Under the new protocol, Google will limit how widely these types of ads are shown across its platforms to mitigate the potential for users to encounter deceptive advertising content.
A Get-to-Know-You Period
Under Google’s new policy, advertisers that Google has limited prior experience with will be subject to a probationary period.
During this time, advertisers may see restrictions on the number of ad impressions their campaigns can generate.
This policy will initially apply when advertisers run ad campaigns targeting specific brands, mainly when it’s unclear whether the advertiser has an authorized relationship with the targeted brand.
In Google’s words:
“This is an area where we especially want to ensure users have a clear understanding of who they are dealing with when they interact with an ad.”
Enhanced User Experience and Trust
Google believes this new policy will improve the user experience by ensuring ads come from authorized advertisers and advertisers with a proven track record of following guidelines and being transparent.
If a user searches for flights on their preferred airline, for example, this policy would result in most of the advertisements they see being from that airline, its competitor airlines, local hotels, and other advertisers with a history of complying with policies.
Advertisers need this compliance record to avoid limited impressions while establishing their track record.
Google stresses the goal of this policy:
“While we want to allow users the opportunity to interact with relevant and helpful ads, this policy will reduce the chance that they’ll see a misleading or confusing ad from an advertiser with an unproven track record.”
Advertisers significantly affected by this policy will be notified and provided with guidance to achieve qualified status.
Google also offers simple tips for advertisers to create clear ads, such as tying their domain to the ad title, especially if they are not a widely known brand.
Transparency & Evaluation Criteria
When reviewing an advertiser’s background, Google will look at elements like user comments on the ads, whether the advertiser has followed Google’s advertising rules in the past, and if the advertiser has gone through Google’s process to verify their identity.

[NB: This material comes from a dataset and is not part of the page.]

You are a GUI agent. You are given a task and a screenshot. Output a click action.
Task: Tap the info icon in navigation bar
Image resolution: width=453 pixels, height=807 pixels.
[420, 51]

Google reminds advertisers that people can provide feedback on any ad:
“Our users are able to provide feedback on every ad they are served on our platform, based on whether they had a positive or negative experience with that ad. We’ll take that feedback into account.”
Keeping The Doors Open For New Advertisers
Google affirms the new policy will not block or remove ads from their platform.
Rather, any constraints will only be applicable in particular situations, such as cases where a user could be misled by similarities between an advertiser’s brand name and another company.
The policy will be slowly rolled out, with modifications to ensure it serves its intended purpose.